■ Data extract:
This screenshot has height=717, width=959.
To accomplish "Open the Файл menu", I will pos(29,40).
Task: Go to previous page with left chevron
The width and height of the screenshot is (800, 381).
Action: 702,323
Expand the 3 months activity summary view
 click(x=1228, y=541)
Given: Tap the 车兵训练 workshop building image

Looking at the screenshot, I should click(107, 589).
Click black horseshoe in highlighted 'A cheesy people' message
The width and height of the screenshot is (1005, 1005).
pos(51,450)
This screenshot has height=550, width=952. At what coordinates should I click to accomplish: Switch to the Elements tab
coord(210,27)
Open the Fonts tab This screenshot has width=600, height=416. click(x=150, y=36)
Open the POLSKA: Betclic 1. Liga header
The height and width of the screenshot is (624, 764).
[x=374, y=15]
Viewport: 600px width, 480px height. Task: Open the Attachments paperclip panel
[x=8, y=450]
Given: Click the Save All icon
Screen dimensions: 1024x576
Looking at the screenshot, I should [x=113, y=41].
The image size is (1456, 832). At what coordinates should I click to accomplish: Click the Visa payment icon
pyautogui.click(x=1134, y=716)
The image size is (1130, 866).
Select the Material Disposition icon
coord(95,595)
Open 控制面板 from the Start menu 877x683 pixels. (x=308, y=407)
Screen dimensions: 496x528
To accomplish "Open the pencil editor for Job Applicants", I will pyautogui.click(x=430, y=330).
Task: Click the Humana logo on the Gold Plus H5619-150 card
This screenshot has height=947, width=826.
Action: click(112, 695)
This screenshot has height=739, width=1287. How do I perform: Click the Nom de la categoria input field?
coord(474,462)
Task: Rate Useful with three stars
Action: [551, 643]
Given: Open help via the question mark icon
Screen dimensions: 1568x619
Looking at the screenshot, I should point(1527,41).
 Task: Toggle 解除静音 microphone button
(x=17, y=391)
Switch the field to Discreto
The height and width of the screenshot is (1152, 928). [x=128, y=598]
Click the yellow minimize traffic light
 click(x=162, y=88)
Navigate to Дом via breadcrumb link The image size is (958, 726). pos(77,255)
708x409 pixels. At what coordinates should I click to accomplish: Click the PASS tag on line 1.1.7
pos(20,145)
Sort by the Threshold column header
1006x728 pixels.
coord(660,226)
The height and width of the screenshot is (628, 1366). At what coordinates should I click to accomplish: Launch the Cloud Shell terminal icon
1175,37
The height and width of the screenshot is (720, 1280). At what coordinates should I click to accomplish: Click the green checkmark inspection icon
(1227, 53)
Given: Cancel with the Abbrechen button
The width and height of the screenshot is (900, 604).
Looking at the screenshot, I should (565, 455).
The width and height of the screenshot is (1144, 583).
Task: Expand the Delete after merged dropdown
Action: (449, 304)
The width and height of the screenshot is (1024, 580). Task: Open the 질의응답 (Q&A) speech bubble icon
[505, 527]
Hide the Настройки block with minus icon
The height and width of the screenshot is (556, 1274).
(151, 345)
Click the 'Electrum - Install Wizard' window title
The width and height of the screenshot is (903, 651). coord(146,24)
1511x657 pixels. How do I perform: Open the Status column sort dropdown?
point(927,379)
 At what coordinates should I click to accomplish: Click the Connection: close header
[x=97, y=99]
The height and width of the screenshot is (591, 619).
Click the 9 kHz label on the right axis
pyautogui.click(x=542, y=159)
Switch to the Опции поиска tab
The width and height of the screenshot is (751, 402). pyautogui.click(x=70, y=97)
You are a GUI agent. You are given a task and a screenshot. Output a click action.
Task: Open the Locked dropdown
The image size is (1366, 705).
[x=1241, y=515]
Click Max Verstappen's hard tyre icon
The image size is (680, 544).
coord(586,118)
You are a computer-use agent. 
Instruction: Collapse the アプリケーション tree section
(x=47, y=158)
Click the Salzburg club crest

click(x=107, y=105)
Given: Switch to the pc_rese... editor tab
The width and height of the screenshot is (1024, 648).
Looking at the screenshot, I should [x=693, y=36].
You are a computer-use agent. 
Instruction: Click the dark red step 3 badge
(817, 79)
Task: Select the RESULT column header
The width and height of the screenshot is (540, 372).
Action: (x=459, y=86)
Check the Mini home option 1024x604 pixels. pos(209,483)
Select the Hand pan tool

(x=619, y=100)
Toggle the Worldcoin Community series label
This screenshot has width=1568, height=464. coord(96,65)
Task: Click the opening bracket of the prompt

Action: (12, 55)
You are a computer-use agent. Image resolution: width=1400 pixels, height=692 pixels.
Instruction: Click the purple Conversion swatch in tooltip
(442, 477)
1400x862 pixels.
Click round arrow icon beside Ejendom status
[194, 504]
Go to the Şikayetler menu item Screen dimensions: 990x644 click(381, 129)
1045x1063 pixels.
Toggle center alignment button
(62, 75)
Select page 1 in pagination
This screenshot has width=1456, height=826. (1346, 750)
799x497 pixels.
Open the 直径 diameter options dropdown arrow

■ Exercise objective: Return each full line of the entries that contains the word "agent".

■ Solution to the problem:
You are a GUI agent. You are given a task and a screenshot. Output a click action.
You are a computer-use agent. 
You are a computer-use agent. 
You are a computer-use agent. Image resolution: width=1400 pixels, height=692 pixels.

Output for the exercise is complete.